Myhre syndrome (MS, OMIM 139210) is a rare autosomal dominant inherited disease, initiated by a missense mutation in the SMAD4 gene on chromosome 18q21.2[1,2]，and is characterized by low birth weight ,intellectual disability, short stature, brachydactyly, facial dysmorphism (including short palpebral fissures, prognathism and short philtrum), thick skin, generalized muscle hypertrophy, restricted flexibility of joints and deafness. X-ray findings of MS include mandibular protrusion，thick calvarium, hypoplastic iliac wings , mild rib broadening, shortening of the tubular bones, and flattened vertebral bodies with large. Le Goff and colleagues performed whole exome sequencing to a group of subjects clinically suspected as MS, and identified SMAD4 as a candidate gene that contributes to this syndrome on the basis of its the pivotal role of in bone morphogenetic pathway (BMP) and transforming growth factor (TGF-β) signaling. In this study, three distinct heterozygous missense SMAD4 mutations were identified affecting the codon for Ile500 in 11 individuals with Myhre syndrome . To our knowledge, 58 affected individuals with a molecularly confirmed diagnosis of Myhre syndrome have been reported[1,4-16]. The four pathogenic variants reported to date are missense variants（p.Ile500Thr, p.Ile500Val, p.Ile500Met and p.A496Cys）[1,2,4,11]. In current report, we revealed a recurrent mutation of SMAD4 gene (p.Ile500Thr). Moreover, the clinical symptomatic spectrum of the patient is featured by sudden onset of right hemiplegia and seizure which are characteristics indicating existence of MMD, which led to prescription of DSA (Gold standard for MMD diagnosis) and an ultimate MMD diagnosis. MS complicated with MMD have been never reported before.

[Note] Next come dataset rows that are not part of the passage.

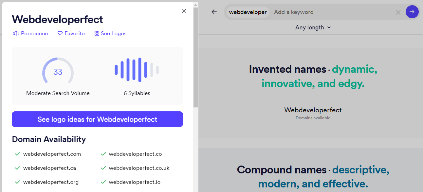
Task: Click the Favorite heart icon
Action: click(x=60, y=33)
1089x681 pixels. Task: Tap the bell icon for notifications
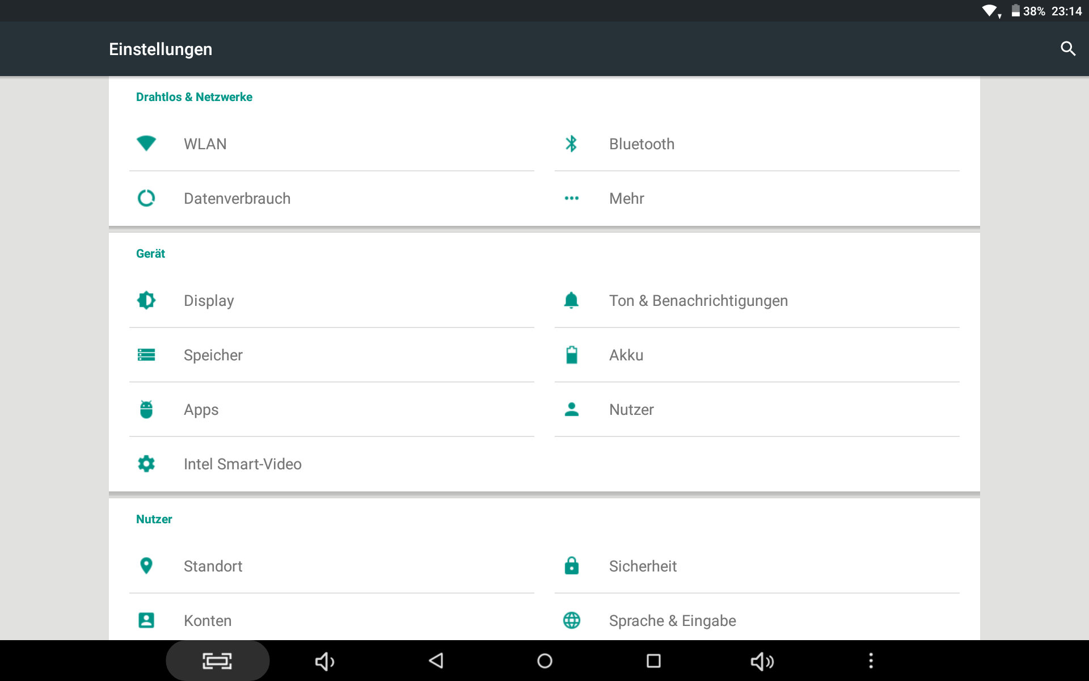point(571,300)
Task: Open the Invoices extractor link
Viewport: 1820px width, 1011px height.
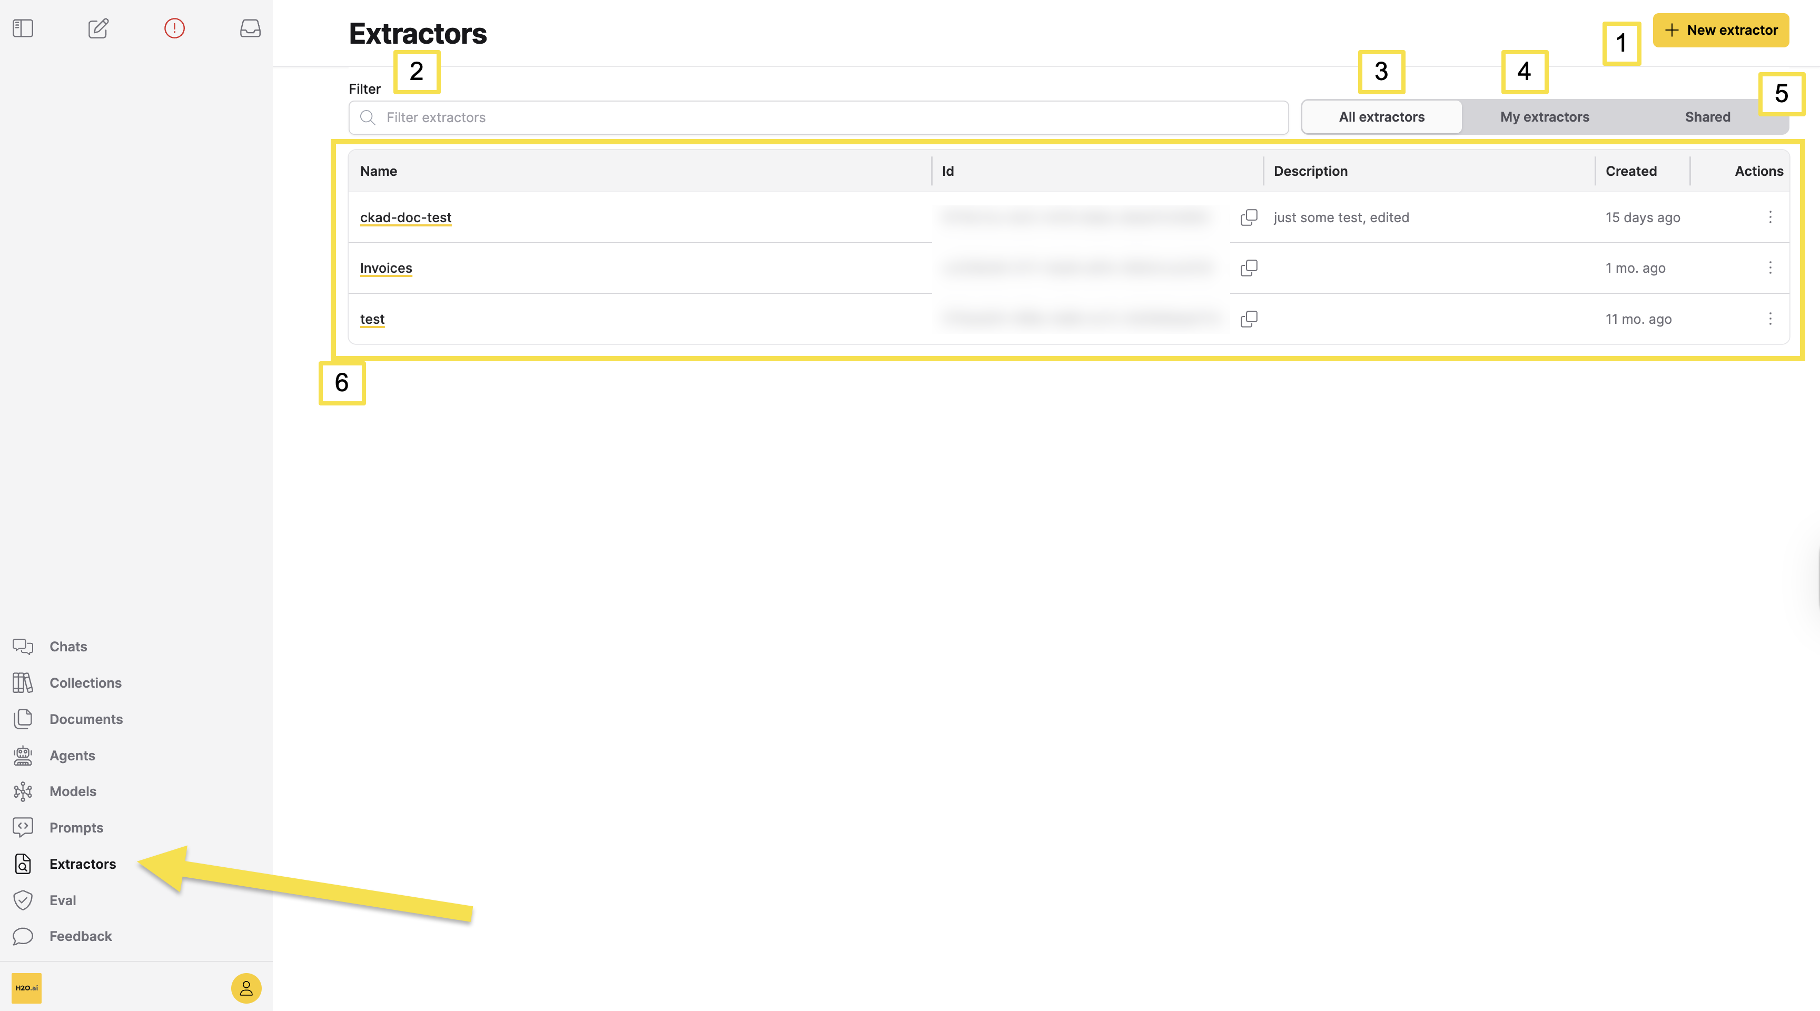Action: click(x=386, y=268)
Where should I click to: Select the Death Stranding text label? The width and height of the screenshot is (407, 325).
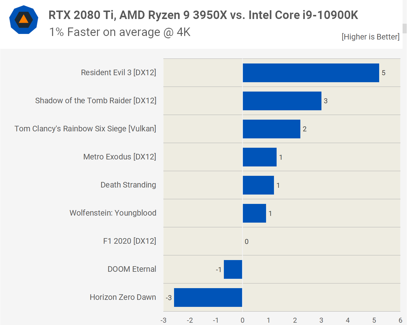128,185
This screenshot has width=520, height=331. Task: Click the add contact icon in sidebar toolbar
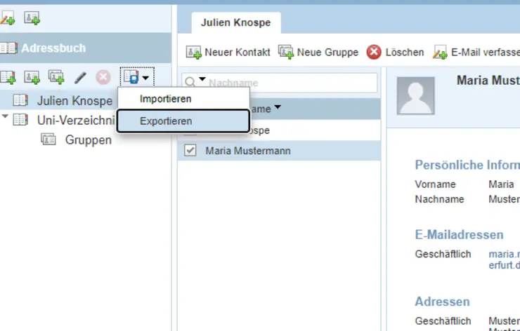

Because of the extremely rare nature of this condition and its relatively recent discovery, there is still much to be understood the relationship between MS and MMD.
A 7-year-old girl, was born to non-consanguineous parents with no relevant family history, is the only child of the Chinese parent . The father was aged 38 years and mother 35 years at her birth. The parent is healthy and clinically normal. The patient was born at term after an uneventful pregnancy with a toe deformity. At birth, she was proportionally small for gestational age with a birth weight of 2100g (<3rd centile) and and a birth length of 45cm (<3rd centile). At the age of 8 months, during a routine developmental assessment, she was found to have a atrial septal defect and ligated, post-operatively she remained well and continued to make developmental. However, early developmental milestones, especially speech, were delayed. Psychomotor delay was apparent at an early age, but this did not come to the attentions of their parents until she was 7 years old. Currently the patient was admitted to our hospital because of suffered sudden right hemiplegia and seizure.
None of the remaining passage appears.